Yes. When I was younger, to other gay men, I felt like I was either an opportunity for sex, compettition for sex, or someone to ignore because they didn't want sex with me. 

So I had gay friends, but they often didn't last after the other person found a way to get the sex they wanted from elsehwere. 

 

 

Edited by friendofsheila
Posted
On 10/14/2024 at 3:30 AM, ericwinters said:

.. But I've never been one of those guys that hung out in the gay pack of guys at the club, sauna, beach, and so on...

 

On 10/14/2024 at 5:37 AM, ApexNomad said:

... Not every gay person finds themselves in the typical social circles or ‘gay packs’ often associated with the LGBTQ+ community....

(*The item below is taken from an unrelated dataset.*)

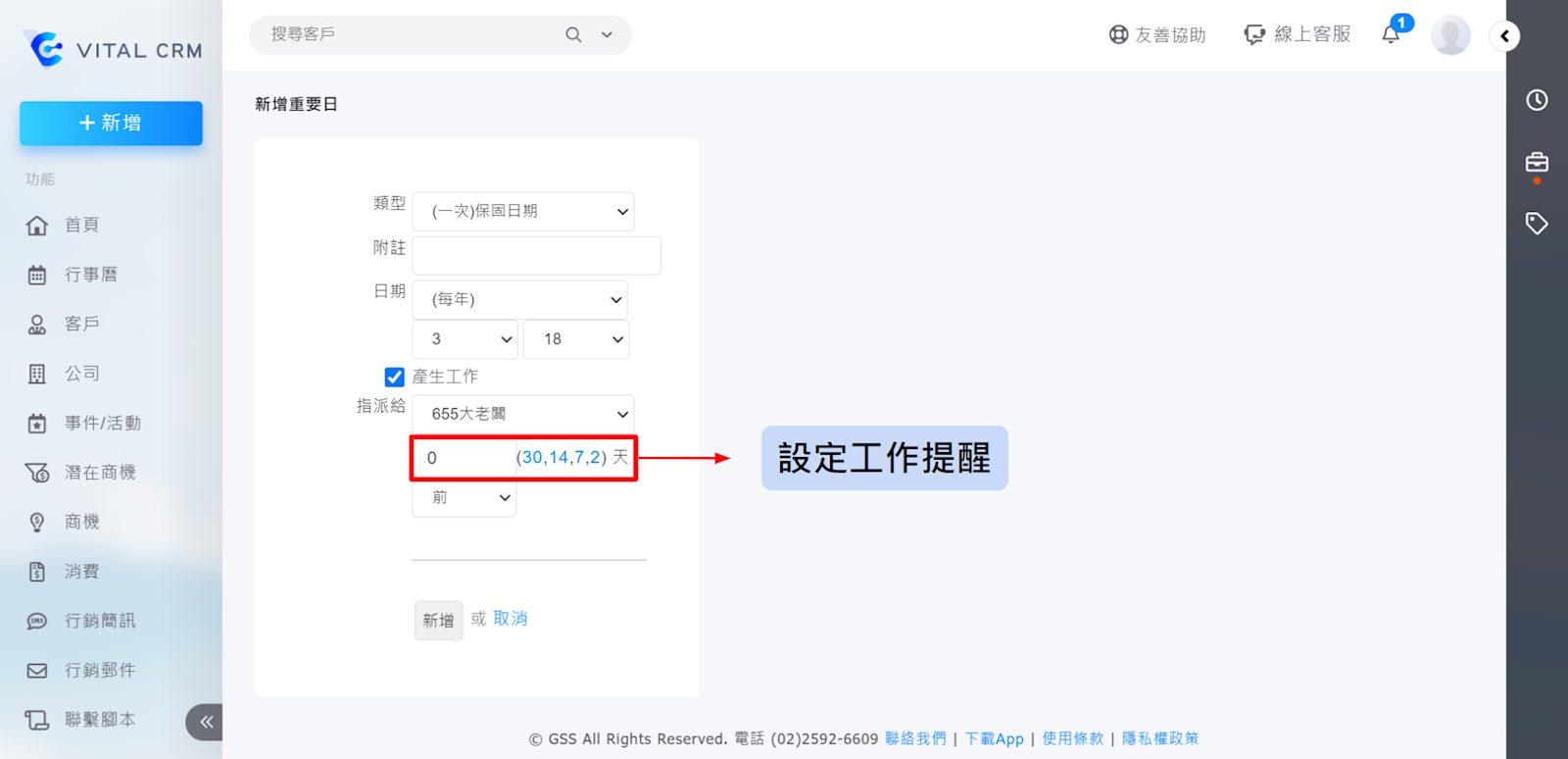Go to 潛在商機 in the sidebar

I think the "gay pack" is more stereotypical than it is typical. However, your point still stands - not everyone has a large friend group. 

On 10/14/2024 at 5:37 AM, ApexNomad said:

Everyone’s experience is different. Being out doesn’t necessarily mean gravitating toward certain spaces or groups—some people don’t feel connected to the club or sauna culture, etc. and that’s okay.

What you’re describing sounds like more of a personal preference in how you connect with others. It’s important to find the types of friendships that feel authentic to you, regardless of whether they align with the more common social experiences of other gay men. Have you found spaces where you can relate to people on a deeper level, outside of just sexuality—like shared hobbies, work, volunteer groups, or even online communities focused on things you’re passionate about?

It’s about finding what feels comfortable and meaningful for you.

THIS! I've always had a few very close friends and value that over a large group of superficial "friends."

On 10/14/2024 at 3:30 AM, ericwinters said:

...But seriously, does anyone else identify with me?

Somewhat, insofar as I don't have a huge group of friends. On the other hand, I really don't because I recognize that having a "pack" is not my thing.